Quick note: A Search for “romance” on Amazon returned over 500,000 results. It seems like you can go up to page 100 of these results. With 12 results on each page, that is 1200 books that you might be able to crawl. If you then searched each author name of those 1200 books to find additional books by that author, it might be possible to crawl a much higher percentage of all of the books on Amazon.

I have no idea how much effort and time is involved to do a much more massive amount of data collection and analysis, but if it is doable, it would be fascinating to see the results…

1 sale was sufficient to get me into the top 100 of Asian American literature.

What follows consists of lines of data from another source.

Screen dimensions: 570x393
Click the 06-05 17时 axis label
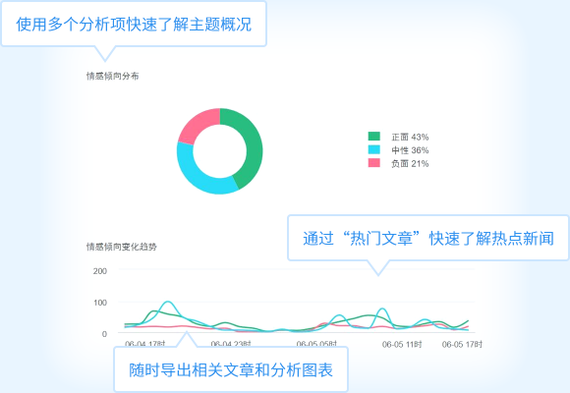[462, 344]
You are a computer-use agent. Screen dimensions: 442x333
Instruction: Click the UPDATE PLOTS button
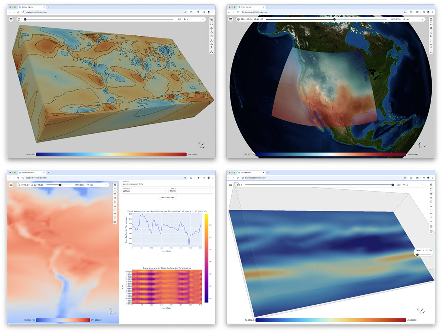click(x=167, y=198)
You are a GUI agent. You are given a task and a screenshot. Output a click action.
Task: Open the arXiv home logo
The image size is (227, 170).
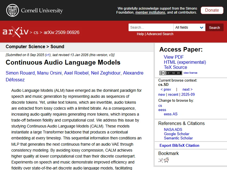coord(15,32)
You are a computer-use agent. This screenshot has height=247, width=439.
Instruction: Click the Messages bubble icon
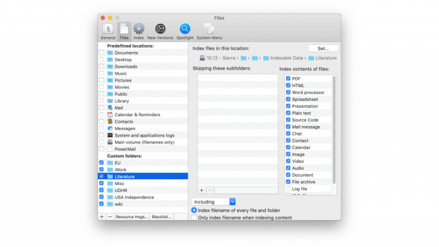(x=110, y=129)
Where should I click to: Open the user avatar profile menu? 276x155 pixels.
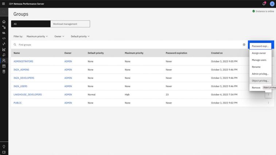click(x=272, y=4)
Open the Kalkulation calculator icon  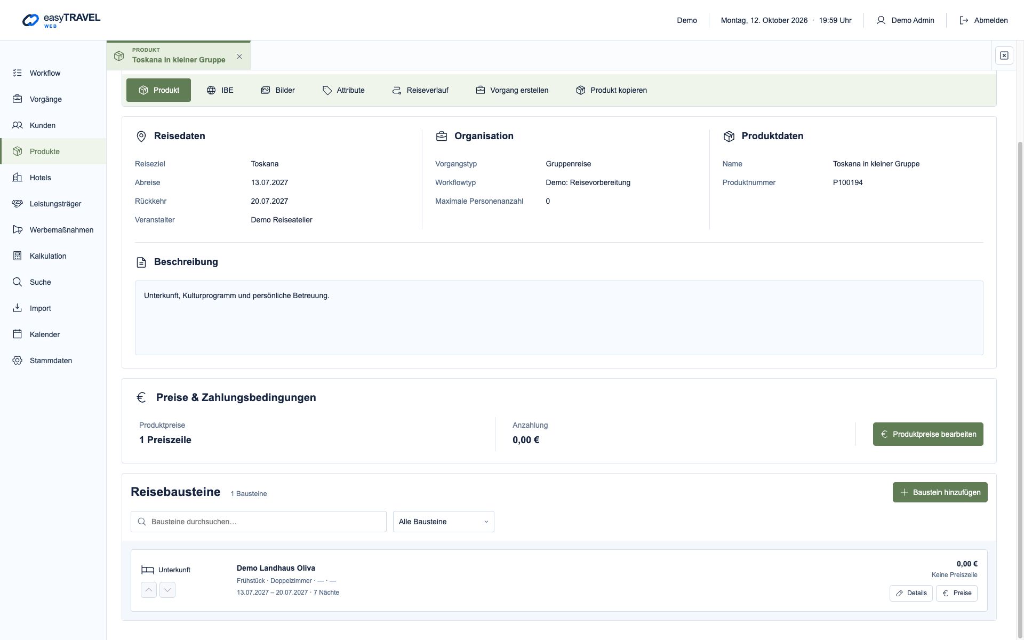click(x=18, y=256)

At my current rate of sales it will take me about 5 years to earn back my very limited investment and turn a profit, but I’ll probably still be listed as a bestseller. I just realised that that means I am probably included in the Author Earnings report dragging down the average earnings.

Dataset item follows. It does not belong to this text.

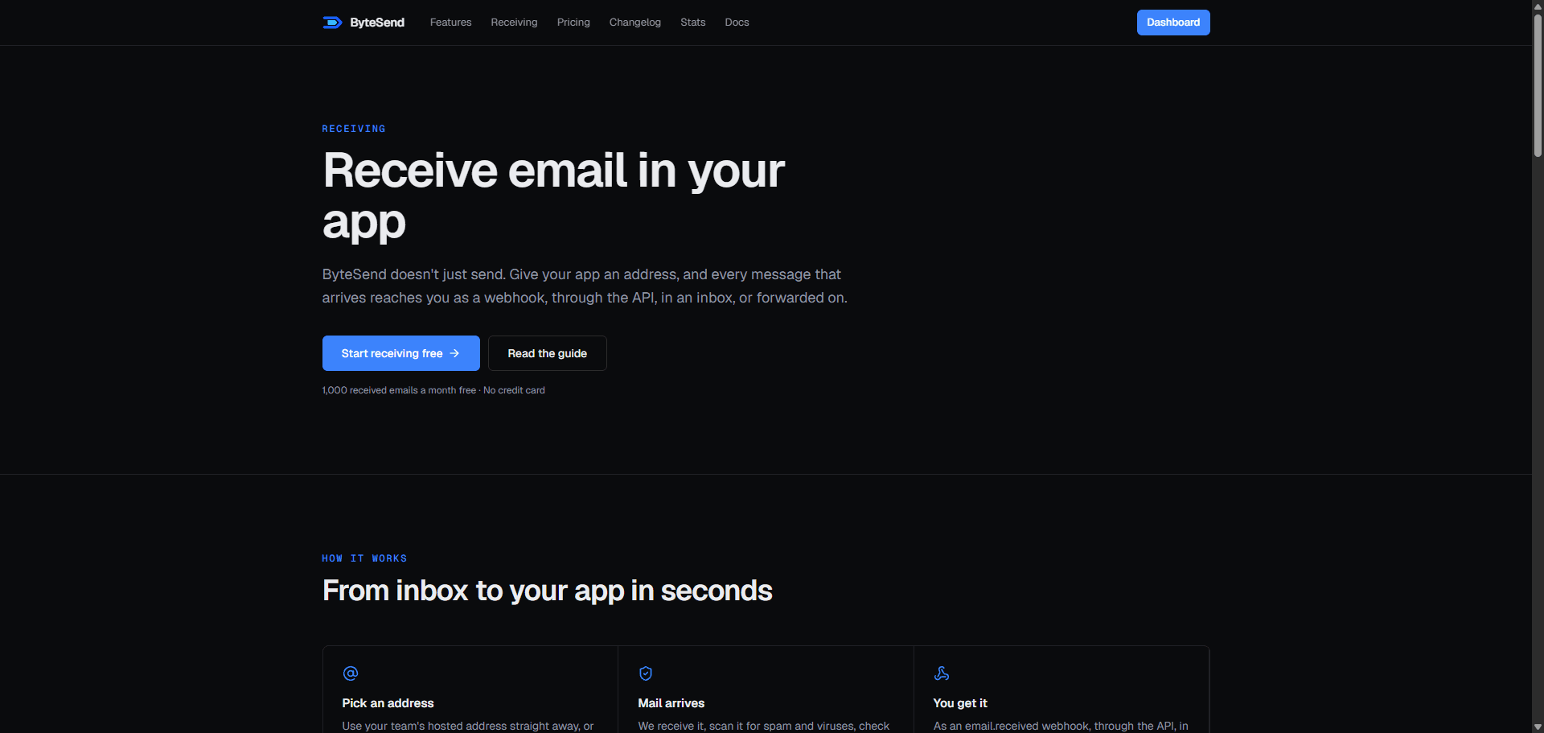The image size is (1544, 733).
Task: Select the Mail arrives card heading
Action: 671,703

Great analysis on a very poorly done bit of statistics.

The scientist inside me cringes, fidgets and will eventually begin nibbling pretzels like a hamster on crack just to remain silent when I see charts like that. It is, as you pointed out, very poorly lumped but the entire premise is just wrong. Outcome bias in research dooms the research…even when it is a simple sales research report.

The elements they keep missing are time, resurgence, control over output and rate of publication and…not forgetting this biggie…the ability to change everything about the book any time the author wants.

These things are crucial to the financial reward part of the process as well as the satisfaction level the author achieves.

In one year I have eight publications with my name on them. True, three of them are short stories in anthologies but five are books. Books. And they don’t suck at all.

But even now, I am thinking of getting anniversary edition covers, maybe getting the first two re-edited by someone I actually like, creating a combined edition…all of that. My latest took four months to write, two months to get edited and cost about 3 grand to get to market. Can trad match that on their best day? The trad author can write that fast, but publishing? Nope.

Had I said yes when Trad came calling, I could do none of that.

Instead, the books they wanted would have gone off sale for a number of months (and I wouldn’t be earning) all for an advance that equated less than two weeks of my earnings at that time. Even with the books at .99 and 1.99.

Those charts need to be re-wickered and research needs to be done that includes time to market, numbers of books to market by time per author, cost of production (indie vs trad), author *time* spent on promotions, author *funds* spent on promotion and inclusion of all books that make up the top 50 or 75K of books in Amazon (not BS lists because some are hard to get on, others not so much).

That would be an eye opener. Thanks for snapping that great cell shot for us so we could get a peek, Hugh. You’re the best!

I just hit the e-publish button on my debut novel last week, due mainly to the data and explanations I’ve seen on this site, Author Earnings, and PG’s site. Of course, I still had jitters–after two years of work and a significant investment in editing, your incentive to avoid making a mistake is pretty strong. As you might expect, there’s an administrative learning curve (ISBNs, copyright registration, book formatting, uploading to Amazon, etc.) but it’s by no means insurmountable. I’m learning new things every day, and loving it. Next on the agenda–CreateSpace. Thanks for all you’ve done for authors, Hugh (and data guru)!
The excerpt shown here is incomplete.